We gaan langs een richel omhoog. Vooral als je dichter bij de rand komt, is de koude, snijdende wind te voelen. De maan beschijnt de top van de Kilimanjaro boven ons met een zilverachtig schijnsel. De sterren zijn ook goed te zien.

Af en toe stoppen we. Mieke heeft het moeilijk. Ze stopt twee keer heel vlot achter elkaar. We wachten even, maar ze knapt niet echt op. Als je stil staat begin je meteen af te koelen. We wachten nog even, maar dan gaan Geert, Jan en ik verder. We hebben geen overleg hierover. Thuis hebben we al afgesproken, dat op de berg “ieder voor zich” zou gaan. Gids Godfrey en drager Sebastian blijven bij Mieke achter en “de mannen” gaan verder met drager Victor.

Geert op weg naar de top

Jan op weg naar de top

Jaap op weg naar de top

We zien ook al mensen terug gaan, voor wie het te zwaar wordt. Als je een tijdje achter elkaar kan doorlopen, kom je bijna in een soort trance. Het licht van je hoofdlamp verlicht een stukje pad en de schoenen van je voorganger. Geen idee van de omgeving waardoor je loopt. Je kan ook niet inschatten hoeveel je stijgt, hoever het nog is. Sommige groepen kom je steeds weer tegen (en zij jou). Zo ook een meisje in een geel thermopak. Ze hijgt en puft als was het een bevalling.
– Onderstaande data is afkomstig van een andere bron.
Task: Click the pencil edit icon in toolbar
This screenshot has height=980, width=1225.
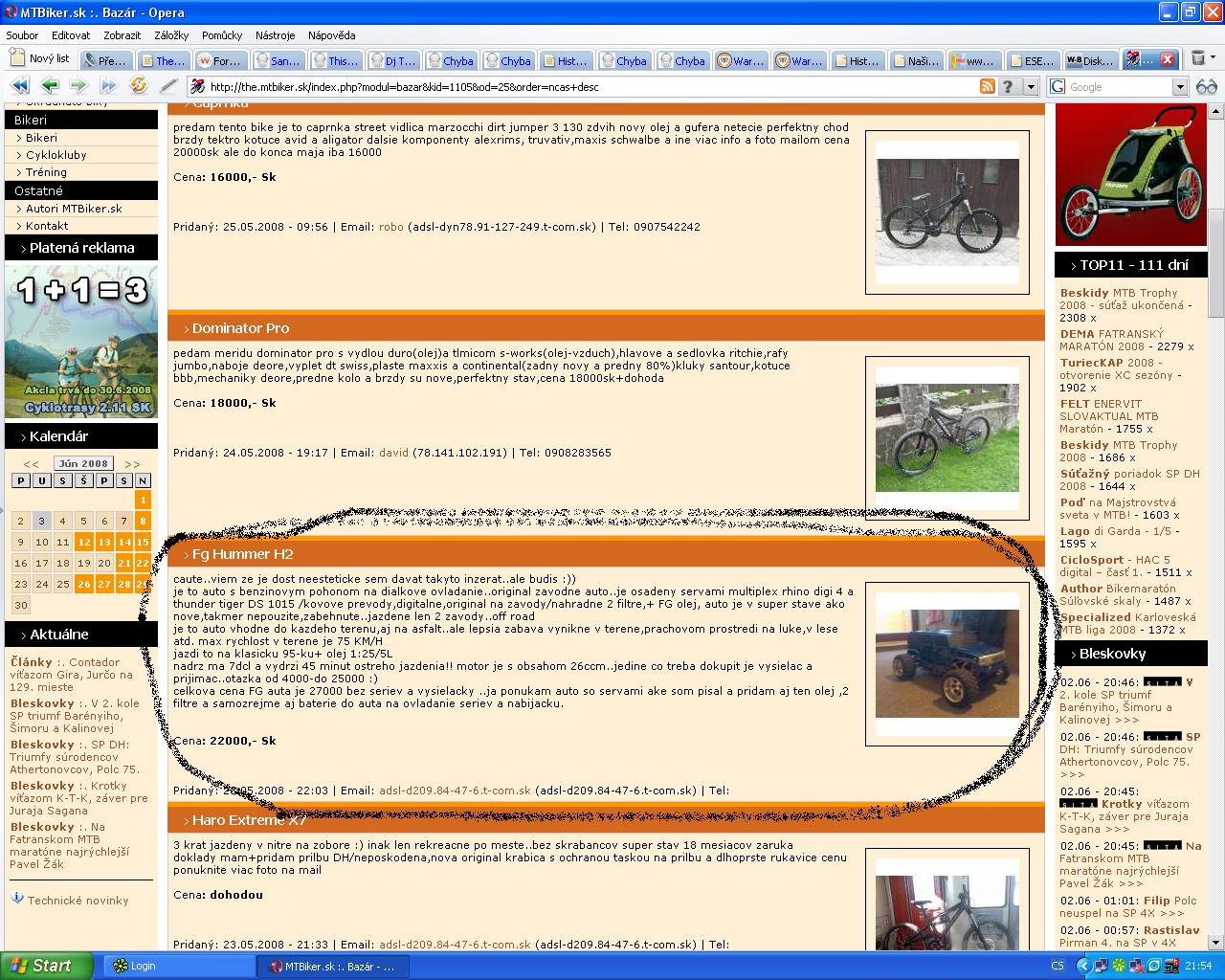Action: click(x=168, y=86)
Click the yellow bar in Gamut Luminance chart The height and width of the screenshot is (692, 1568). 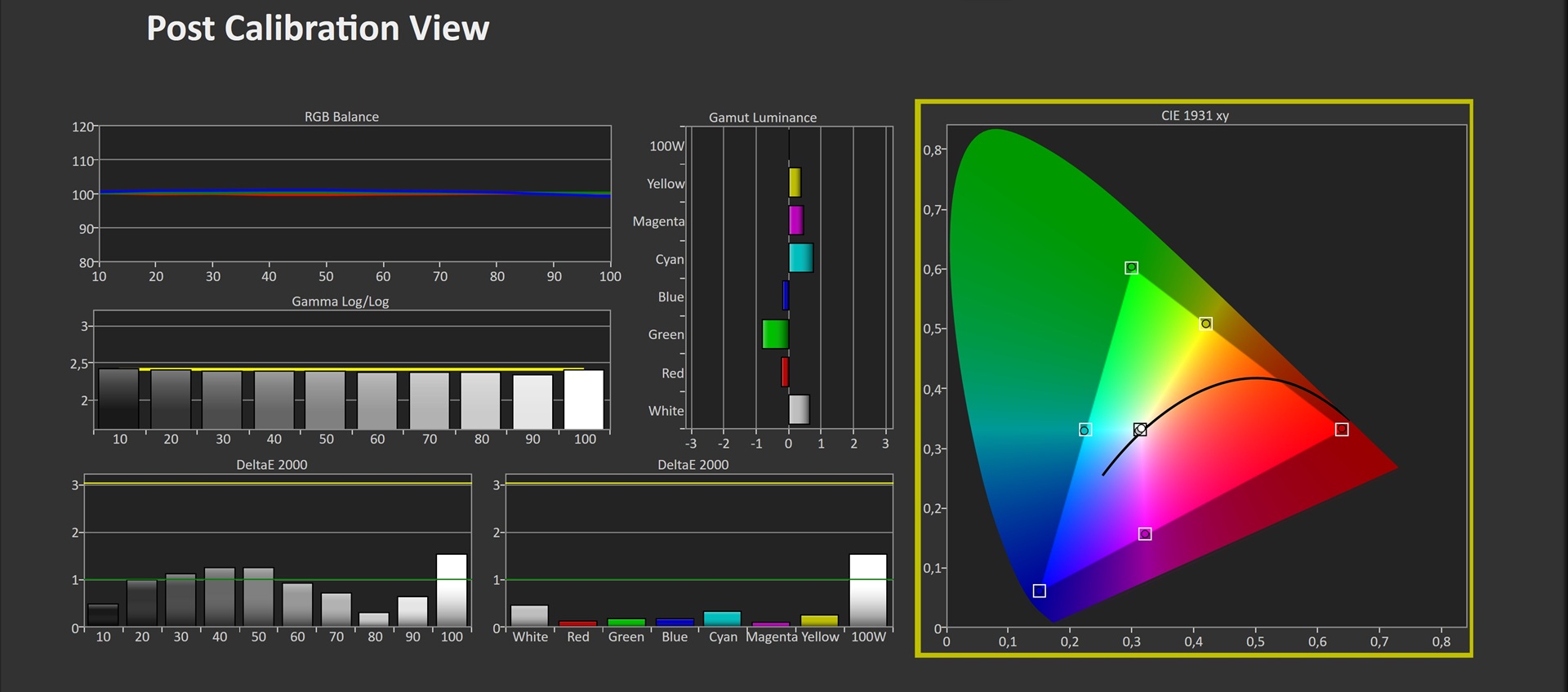795,182
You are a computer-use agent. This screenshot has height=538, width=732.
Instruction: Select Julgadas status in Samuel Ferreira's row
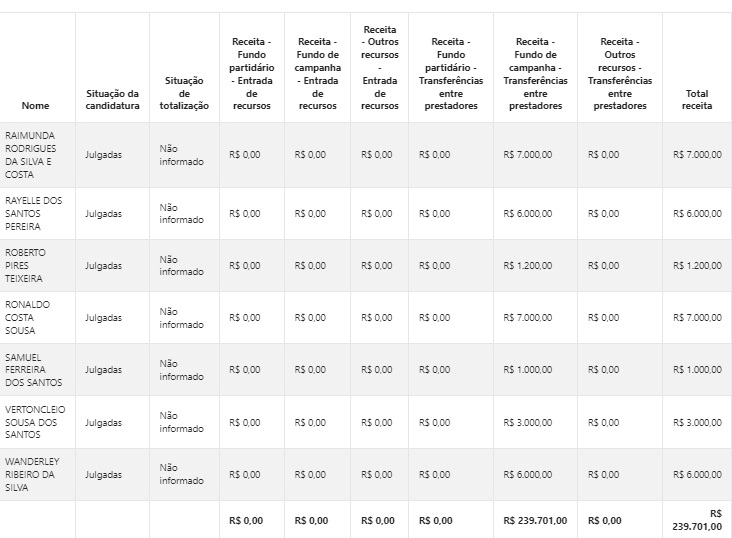click(104, 370)
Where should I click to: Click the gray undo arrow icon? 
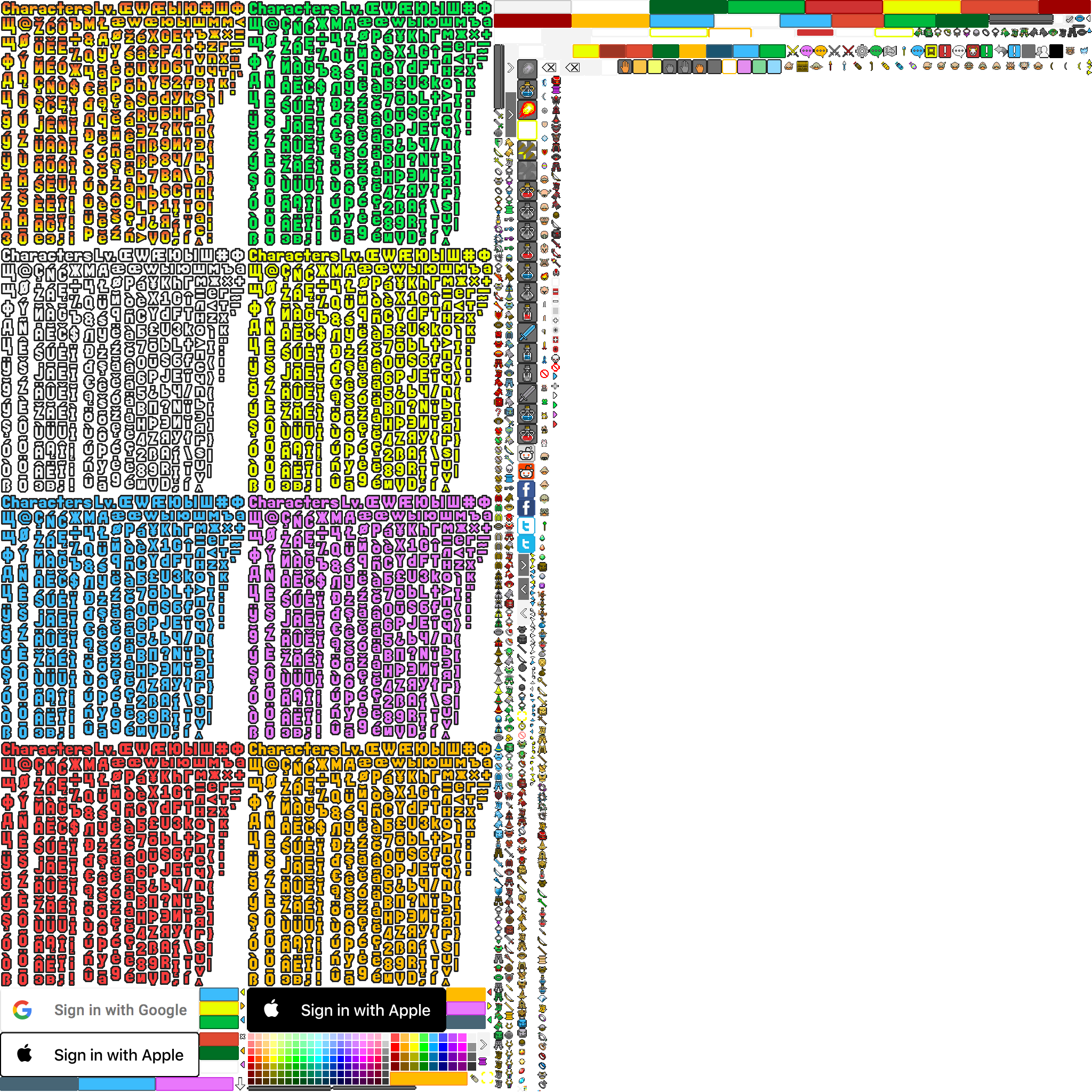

Godfrey is bij ons terug en vertelt dat Mieke is omgekeerd en teruggaat naar Barafu Camp. Wat jammer!

De maan gaat onder en het wordt donkerder. Ik loop vaak voorop (als langzaamste) en sluit vaak aan bij andere groepen. Voetje voor voetje, stapje voor stapje ga ik verder omhoog. Ik ben heel blij met mijn Isostar in het drinkwater. Eten van energierepen of koekjes kost teveel inspanning. Het is toch wel aardig koud, want de waterfles begint langzaam te bevriezen. De Isostar vormt lange kristallen.
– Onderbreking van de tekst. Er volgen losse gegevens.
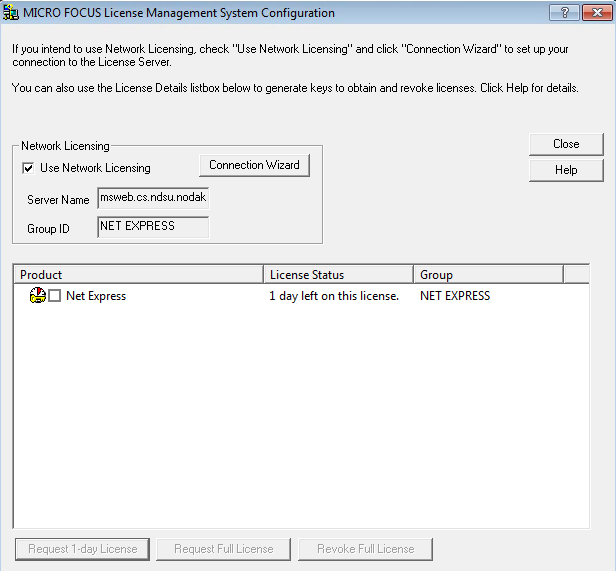Click the Request 1-day License button

pyautogui.click(x=82, y=549)

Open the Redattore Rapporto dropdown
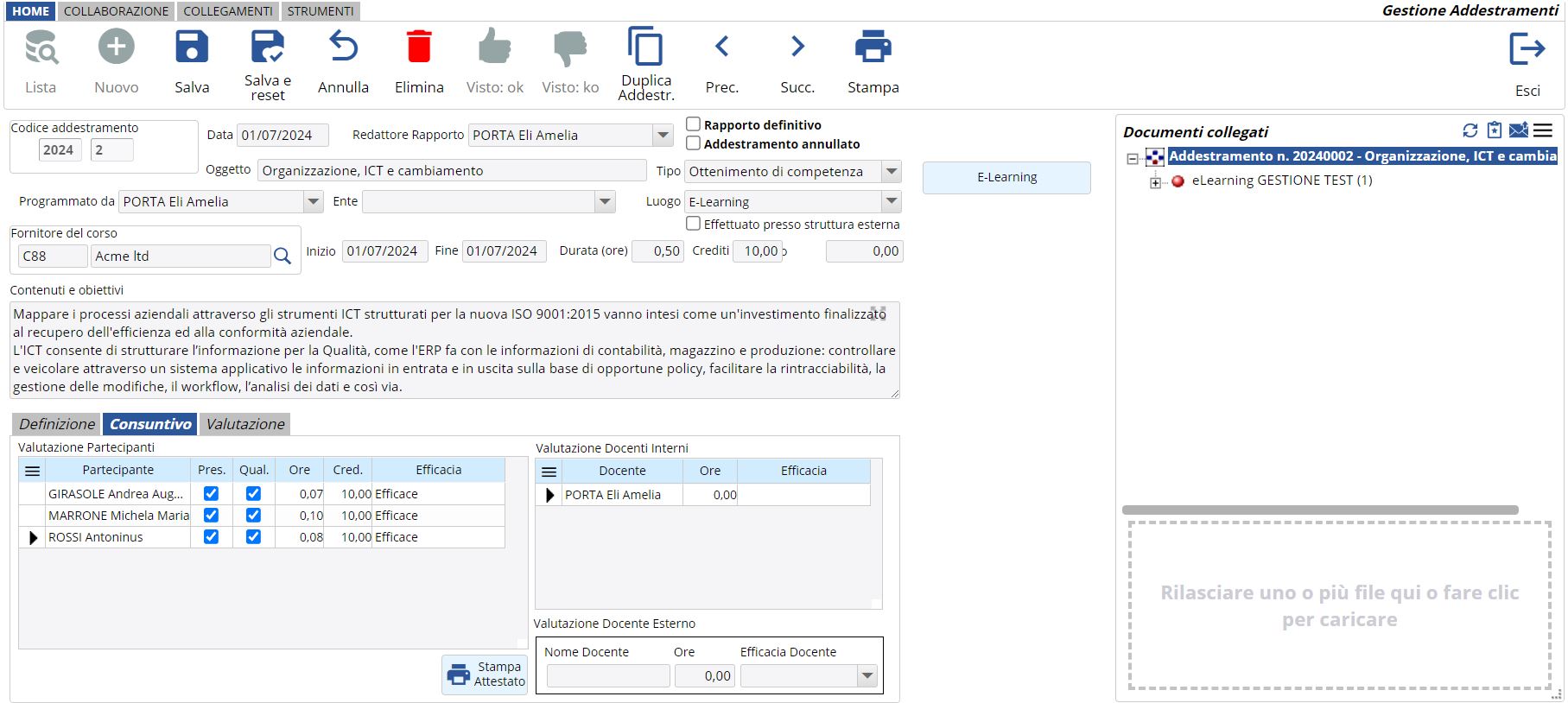coord(663,136)
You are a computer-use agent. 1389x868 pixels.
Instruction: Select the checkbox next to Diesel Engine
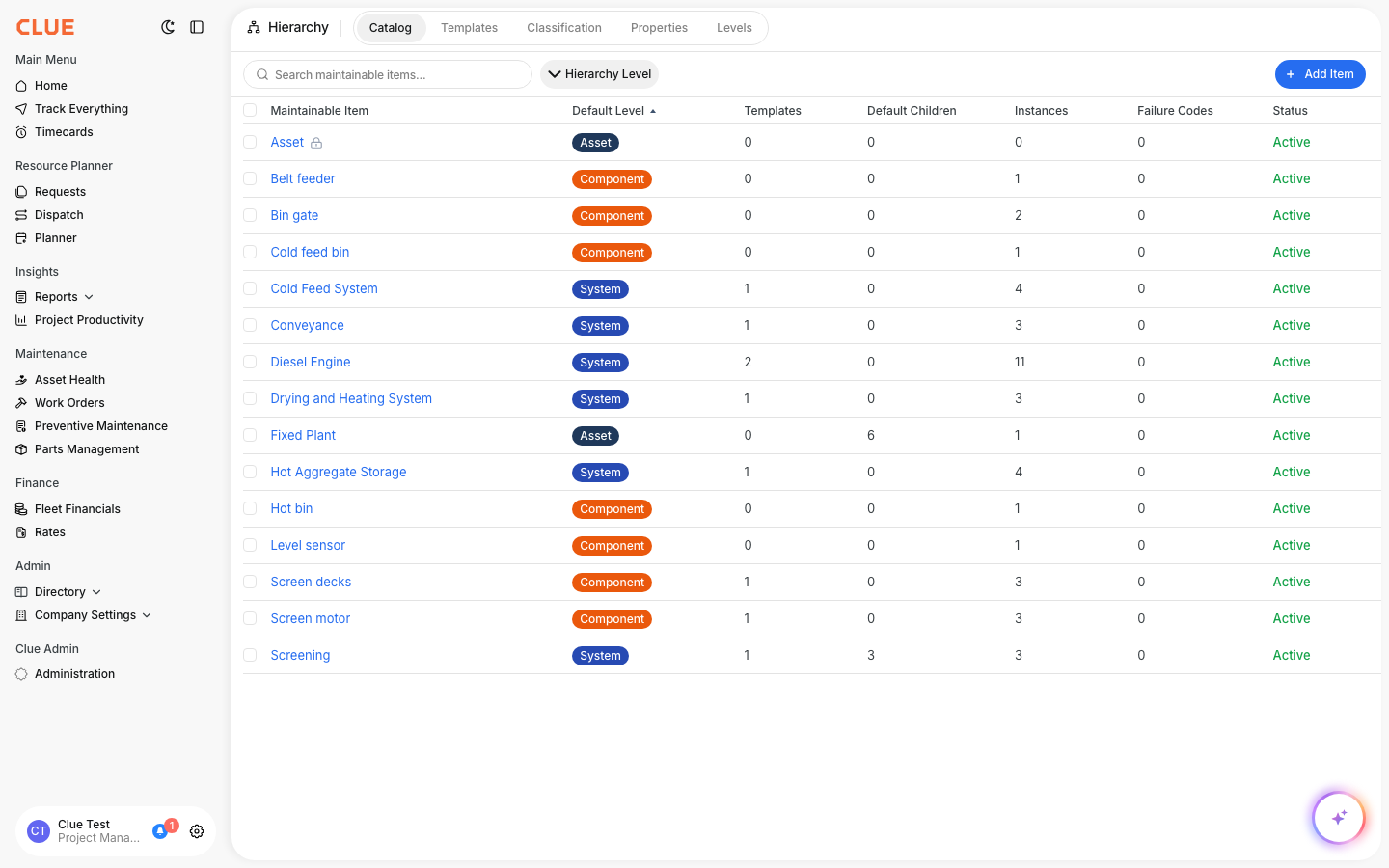click(250, 362)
Jan en Geert op Stella Point aan de warme thee

Gids Godfrey en drager Victor

Ik op Stella Point

 

Na 5,5 uur bereiken we de kraterrand bij Stella Point. Daar rusten we, eten wat en krijgen hete thee van de gids en drager. Dan gaan we weer verder. Ik heb nu het gevoel dat ik het echt ga halen! Nu is het pad ook niet echt steil meer (minder dan 20%). Het is nog een uur lopen naar het beroemde bord.

De zon komt op

Ondertussen komt de zon op en maakt van de hemel een vurig schouwspel. Af en toe een foto maken is een mooie gelegenheid om even te stoppen, twee paar handschoenen uittrekken, foto maken en weer inpakken. Trouwens: ook de buitenhandschoenen zijn bevroren, want als ik ze uittrek blijven ze precies in de vorm van mijn hand staan. Alle apparatuur blijft het doen ondanks de kou. We schatten de temperatuur rond de –10 °C. Langzaam maar zeker naderen we ons einddoel: de top. We moeten nog door een paar ijsveldjes, waarvan de sneeuw zo gesmolten is dat er scherpe punten overblijven. In de verte zien we de gletsjers.
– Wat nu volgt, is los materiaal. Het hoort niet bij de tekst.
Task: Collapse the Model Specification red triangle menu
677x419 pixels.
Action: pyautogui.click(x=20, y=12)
Jan en Geert zijn inmiddels wat vooruit gegaan. Maar als ik vlak bij de top ben, wacht Jan op mij en vallen we elkaar in de armen. De tranen vloeien van emotie: na een lange voorbereiding hebben deze twee oude mannen het toch maar gehaald!

Dan nog de laatste honderd meter lopen en dan bereiken we Geert die net voor ons gearriveerd is. Ook bij hem stromen de tranen over de wangen.

WE HEBBEN HET GEHAALD!

Met z’n drieën op de top: Geert, Jaap en Jan (vlnr)

 

Ik op Uhuru Peak, de top van Mt. Kilimanjaro

We genieten van het uitzicht en maken foto’s bij het bekende bord. Ook Godfrey en Victor zijn blij dat we het gehaald hebben. Na een kwartiertje spoort Godfrey ons weer aan om terug te gaan. En dat gaan we ook doen.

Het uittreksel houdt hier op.